Insomnia disorder is a disorder that effects sleep patterns. There are primarily two types of insomnia disorder that is diagnosed. There is chronic insomnia and acute insomnia. Insomnia disorder can effect every aspect of daily life and can result in feelings of:
• Mood disturbances
• Difficulty concentrating
• Decreased performance and work or school
In many cases of insomnia the issue will resolve itself. In some cases the insomnia is not a mental health issue but instead is related to medication, diet or medical problem that is undiagnosed like sleep apnea. If the insomnia stems from medication, diet of a medical problem that has gone undiagnosed once those issues are addressed than the sleep pattern should return to normal.
Acute insomnia is typically short in duration and is due to a life change or circumstances. In many cases acute insomnia will resolve itself once adaptation to the new circumstances takes place. Acute insomnia is the most common type of insomnia. Stress that has gone unaddressed can also cause acute insomnia. Addressing the stress and working it through it will usually result in the return of a normal sleep pattern.
Chronic insomnia is typically co-morbid with another health issue or mental health disorder.
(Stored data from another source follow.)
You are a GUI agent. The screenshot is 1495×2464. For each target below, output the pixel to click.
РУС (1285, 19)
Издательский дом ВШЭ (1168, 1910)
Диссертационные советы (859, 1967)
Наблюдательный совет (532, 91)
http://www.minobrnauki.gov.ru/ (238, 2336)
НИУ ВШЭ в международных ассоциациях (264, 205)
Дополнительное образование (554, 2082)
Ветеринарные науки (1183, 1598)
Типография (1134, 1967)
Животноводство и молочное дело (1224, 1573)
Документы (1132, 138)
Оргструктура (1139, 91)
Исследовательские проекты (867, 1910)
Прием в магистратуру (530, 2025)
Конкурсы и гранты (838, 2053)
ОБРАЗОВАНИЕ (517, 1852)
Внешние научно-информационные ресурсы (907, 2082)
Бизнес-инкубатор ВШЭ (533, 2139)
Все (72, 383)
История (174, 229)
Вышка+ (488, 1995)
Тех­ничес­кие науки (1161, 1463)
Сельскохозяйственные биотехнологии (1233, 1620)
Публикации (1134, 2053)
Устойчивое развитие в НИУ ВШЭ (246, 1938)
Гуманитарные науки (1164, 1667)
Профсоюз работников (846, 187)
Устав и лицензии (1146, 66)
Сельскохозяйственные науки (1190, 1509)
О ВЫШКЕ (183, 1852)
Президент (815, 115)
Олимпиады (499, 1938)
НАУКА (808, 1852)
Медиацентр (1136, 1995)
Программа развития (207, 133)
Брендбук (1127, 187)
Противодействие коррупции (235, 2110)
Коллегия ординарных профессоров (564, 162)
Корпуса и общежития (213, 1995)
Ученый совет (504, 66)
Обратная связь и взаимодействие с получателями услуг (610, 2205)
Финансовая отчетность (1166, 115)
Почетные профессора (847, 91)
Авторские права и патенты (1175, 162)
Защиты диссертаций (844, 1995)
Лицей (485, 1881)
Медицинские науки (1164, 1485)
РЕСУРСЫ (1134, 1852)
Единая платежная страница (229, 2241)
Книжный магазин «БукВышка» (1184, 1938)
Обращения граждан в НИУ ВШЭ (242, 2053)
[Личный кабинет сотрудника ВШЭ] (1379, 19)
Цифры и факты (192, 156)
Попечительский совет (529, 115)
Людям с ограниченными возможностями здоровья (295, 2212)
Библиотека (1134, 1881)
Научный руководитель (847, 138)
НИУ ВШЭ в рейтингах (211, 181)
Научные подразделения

Chronic insomnia can last for years and can be very debilitating. The lack of sleep can lead to a host of very serious health concerns.
It is estimated that up to 30% of the general population suffer from some sort of sleep disorder including insomnia. There are different degrees of insomnia. There are those that suffer from the inability to fall asleep which is called onset insomnia, there are people that have problems staying asleep this is called maintenance and there are those that simply do not sleep.
In the most extreme cases the sleep-wake cycle is completely thrown off gradually over time it becomes increasingly difficult for the person that suffer from insomnia not only to get to sleep but to stay a sleep and they spend their days in disrupted sleep-wake cycles.
In chronic cases of insomnia the treatment consists of treating the co-morbid causes as well as treating the insomnia. In many cases of chronic insomnia treating the underlying causes will “cure” the insomnia.